- [Data in this exercise]
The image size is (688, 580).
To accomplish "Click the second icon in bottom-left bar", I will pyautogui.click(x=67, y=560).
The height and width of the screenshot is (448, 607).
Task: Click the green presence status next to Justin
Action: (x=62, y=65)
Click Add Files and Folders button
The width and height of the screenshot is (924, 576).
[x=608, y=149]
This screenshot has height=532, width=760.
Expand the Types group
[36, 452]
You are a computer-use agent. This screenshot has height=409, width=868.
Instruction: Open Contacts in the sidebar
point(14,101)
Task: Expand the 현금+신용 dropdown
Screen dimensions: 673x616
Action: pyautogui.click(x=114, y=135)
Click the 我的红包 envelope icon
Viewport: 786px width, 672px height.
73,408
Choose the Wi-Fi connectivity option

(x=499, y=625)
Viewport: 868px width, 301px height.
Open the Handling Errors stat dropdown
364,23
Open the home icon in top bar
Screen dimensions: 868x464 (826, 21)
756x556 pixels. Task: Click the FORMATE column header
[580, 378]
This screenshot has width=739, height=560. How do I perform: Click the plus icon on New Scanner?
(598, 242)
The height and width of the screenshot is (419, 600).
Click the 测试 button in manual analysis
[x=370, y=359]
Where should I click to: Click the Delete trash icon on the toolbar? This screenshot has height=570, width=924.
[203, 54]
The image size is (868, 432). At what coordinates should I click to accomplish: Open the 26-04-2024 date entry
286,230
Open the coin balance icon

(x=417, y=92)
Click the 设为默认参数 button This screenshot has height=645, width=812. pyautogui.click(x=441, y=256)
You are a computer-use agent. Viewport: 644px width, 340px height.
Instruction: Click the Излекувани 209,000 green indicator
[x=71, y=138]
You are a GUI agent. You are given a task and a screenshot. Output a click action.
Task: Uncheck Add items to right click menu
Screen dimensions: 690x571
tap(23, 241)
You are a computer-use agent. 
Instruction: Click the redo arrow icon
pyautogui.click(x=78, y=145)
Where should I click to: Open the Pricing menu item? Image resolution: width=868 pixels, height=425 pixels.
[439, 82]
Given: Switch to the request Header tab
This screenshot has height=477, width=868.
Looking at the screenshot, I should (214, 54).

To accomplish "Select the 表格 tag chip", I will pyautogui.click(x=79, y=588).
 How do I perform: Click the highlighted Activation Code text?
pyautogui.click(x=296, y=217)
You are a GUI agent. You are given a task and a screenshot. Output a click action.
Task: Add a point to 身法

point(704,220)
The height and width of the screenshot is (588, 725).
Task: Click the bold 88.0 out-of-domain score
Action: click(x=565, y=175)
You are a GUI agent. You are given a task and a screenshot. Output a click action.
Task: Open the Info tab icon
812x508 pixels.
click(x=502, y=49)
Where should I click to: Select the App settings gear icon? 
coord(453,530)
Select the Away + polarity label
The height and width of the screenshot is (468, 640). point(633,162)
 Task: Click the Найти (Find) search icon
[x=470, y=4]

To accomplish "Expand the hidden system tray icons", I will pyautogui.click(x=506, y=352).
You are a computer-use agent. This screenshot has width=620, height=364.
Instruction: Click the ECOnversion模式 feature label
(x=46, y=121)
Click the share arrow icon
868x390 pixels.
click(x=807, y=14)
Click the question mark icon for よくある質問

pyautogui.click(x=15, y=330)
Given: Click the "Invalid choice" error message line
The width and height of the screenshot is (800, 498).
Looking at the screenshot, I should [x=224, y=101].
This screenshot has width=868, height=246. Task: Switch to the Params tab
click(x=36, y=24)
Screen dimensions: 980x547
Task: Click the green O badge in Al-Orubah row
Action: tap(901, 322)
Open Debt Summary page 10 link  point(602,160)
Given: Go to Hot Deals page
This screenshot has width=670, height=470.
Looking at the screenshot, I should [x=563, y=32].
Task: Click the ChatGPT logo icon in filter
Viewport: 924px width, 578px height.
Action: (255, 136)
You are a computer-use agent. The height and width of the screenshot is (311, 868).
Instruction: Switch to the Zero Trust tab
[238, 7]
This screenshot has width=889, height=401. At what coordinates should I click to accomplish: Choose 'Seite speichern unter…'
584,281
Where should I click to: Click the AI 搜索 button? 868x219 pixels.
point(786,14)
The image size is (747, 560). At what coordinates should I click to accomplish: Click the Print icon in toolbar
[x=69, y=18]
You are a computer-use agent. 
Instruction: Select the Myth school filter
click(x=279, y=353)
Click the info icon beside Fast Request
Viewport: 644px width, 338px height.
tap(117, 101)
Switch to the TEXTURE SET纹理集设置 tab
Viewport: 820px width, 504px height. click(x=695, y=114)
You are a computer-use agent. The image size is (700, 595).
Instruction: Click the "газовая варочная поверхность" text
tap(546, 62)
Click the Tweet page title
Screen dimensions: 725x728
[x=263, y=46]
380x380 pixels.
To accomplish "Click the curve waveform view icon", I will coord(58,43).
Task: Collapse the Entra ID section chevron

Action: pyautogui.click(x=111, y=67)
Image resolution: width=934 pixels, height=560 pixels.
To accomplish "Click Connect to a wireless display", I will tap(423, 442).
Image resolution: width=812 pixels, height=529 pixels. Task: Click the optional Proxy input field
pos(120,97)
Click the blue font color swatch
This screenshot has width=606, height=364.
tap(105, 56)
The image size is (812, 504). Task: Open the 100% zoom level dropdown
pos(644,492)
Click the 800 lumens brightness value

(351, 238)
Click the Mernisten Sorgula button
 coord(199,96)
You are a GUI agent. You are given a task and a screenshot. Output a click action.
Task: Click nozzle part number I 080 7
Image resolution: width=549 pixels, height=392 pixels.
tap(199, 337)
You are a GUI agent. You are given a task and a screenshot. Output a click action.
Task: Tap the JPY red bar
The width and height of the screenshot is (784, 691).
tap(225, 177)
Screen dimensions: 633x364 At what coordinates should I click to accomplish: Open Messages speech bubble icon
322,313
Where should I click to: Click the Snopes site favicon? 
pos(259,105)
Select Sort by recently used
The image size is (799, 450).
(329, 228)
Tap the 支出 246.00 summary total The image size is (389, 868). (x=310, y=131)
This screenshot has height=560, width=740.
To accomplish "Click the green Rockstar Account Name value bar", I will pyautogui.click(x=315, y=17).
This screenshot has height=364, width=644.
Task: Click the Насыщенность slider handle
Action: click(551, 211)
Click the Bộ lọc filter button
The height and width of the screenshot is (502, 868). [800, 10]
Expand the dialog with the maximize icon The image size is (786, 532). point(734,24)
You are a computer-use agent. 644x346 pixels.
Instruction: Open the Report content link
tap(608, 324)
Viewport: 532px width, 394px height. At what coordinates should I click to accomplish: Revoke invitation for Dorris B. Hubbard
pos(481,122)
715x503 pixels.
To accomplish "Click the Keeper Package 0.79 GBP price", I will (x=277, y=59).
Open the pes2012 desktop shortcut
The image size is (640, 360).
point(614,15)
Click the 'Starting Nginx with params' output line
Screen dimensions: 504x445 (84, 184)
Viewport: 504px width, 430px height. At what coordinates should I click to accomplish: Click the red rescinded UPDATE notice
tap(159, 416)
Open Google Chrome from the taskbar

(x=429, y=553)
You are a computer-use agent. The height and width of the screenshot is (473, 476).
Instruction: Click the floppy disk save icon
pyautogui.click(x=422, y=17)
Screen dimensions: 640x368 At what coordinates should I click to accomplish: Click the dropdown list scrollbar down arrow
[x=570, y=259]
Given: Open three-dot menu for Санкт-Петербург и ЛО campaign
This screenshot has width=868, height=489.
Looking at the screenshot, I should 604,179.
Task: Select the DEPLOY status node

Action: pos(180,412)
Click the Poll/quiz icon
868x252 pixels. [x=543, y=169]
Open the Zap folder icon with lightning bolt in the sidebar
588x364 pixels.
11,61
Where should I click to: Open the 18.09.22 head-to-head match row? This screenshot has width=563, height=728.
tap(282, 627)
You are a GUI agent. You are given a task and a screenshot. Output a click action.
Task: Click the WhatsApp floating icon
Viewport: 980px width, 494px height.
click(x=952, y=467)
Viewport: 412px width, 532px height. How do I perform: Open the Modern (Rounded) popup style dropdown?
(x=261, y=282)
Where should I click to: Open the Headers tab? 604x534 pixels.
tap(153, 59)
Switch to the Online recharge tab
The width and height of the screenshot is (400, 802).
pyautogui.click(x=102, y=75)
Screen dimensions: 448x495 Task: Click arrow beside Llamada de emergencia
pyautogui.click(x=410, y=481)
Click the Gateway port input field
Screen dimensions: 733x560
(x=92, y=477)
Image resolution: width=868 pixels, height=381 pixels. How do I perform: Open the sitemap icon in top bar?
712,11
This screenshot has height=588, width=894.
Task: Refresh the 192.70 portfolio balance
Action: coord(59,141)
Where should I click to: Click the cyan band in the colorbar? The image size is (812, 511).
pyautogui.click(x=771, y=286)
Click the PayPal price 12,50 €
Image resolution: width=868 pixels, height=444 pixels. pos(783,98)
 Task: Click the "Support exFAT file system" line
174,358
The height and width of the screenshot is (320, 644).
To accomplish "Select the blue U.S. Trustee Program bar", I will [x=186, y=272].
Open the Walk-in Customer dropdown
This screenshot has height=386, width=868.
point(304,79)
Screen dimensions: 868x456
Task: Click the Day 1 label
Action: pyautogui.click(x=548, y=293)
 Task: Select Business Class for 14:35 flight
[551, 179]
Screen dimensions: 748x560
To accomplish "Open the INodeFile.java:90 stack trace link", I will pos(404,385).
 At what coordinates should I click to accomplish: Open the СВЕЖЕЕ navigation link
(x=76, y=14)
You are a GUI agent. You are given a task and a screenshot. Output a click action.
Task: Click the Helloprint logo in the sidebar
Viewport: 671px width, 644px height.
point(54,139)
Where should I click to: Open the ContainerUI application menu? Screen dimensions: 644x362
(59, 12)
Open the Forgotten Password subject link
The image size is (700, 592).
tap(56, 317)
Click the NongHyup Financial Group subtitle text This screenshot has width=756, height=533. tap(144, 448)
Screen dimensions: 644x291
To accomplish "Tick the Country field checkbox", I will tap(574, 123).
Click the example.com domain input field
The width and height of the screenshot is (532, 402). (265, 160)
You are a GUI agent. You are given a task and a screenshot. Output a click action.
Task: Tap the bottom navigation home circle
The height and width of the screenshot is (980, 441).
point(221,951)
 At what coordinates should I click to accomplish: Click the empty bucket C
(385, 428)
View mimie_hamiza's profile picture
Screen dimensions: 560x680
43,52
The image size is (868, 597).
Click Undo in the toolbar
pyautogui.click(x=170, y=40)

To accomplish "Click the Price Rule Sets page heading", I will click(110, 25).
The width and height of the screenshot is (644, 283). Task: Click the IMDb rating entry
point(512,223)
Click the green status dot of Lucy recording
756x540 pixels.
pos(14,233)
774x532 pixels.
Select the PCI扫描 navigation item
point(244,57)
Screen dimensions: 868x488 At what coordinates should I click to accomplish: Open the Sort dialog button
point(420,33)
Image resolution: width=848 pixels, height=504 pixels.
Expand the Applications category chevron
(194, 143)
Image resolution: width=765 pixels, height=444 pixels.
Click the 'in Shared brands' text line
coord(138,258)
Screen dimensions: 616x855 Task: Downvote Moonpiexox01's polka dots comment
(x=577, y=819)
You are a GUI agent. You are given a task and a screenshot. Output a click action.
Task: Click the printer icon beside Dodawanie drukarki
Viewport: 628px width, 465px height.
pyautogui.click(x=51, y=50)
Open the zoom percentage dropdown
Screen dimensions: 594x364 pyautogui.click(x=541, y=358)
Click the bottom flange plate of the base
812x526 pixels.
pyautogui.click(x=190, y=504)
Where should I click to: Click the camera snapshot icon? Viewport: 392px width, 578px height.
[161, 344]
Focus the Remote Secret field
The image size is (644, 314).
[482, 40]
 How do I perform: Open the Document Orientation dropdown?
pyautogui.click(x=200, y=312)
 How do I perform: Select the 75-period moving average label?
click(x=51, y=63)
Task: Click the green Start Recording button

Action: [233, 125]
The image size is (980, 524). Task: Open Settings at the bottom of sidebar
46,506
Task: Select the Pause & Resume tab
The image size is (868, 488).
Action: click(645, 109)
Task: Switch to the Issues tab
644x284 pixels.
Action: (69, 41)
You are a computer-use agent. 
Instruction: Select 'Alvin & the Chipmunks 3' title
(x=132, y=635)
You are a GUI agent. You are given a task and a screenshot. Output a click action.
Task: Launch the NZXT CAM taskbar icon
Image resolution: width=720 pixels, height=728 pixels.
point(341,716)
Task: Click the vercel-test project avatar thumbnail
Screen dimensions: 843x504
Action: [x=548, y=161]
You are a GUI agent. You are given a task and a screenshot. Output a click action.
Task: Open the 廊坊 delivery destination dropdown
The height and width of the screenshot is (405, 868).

- [What the task requires]
Determine the number of lines in the entries that contain "computer", then write that number alone.

- [Reply to the exercise]
10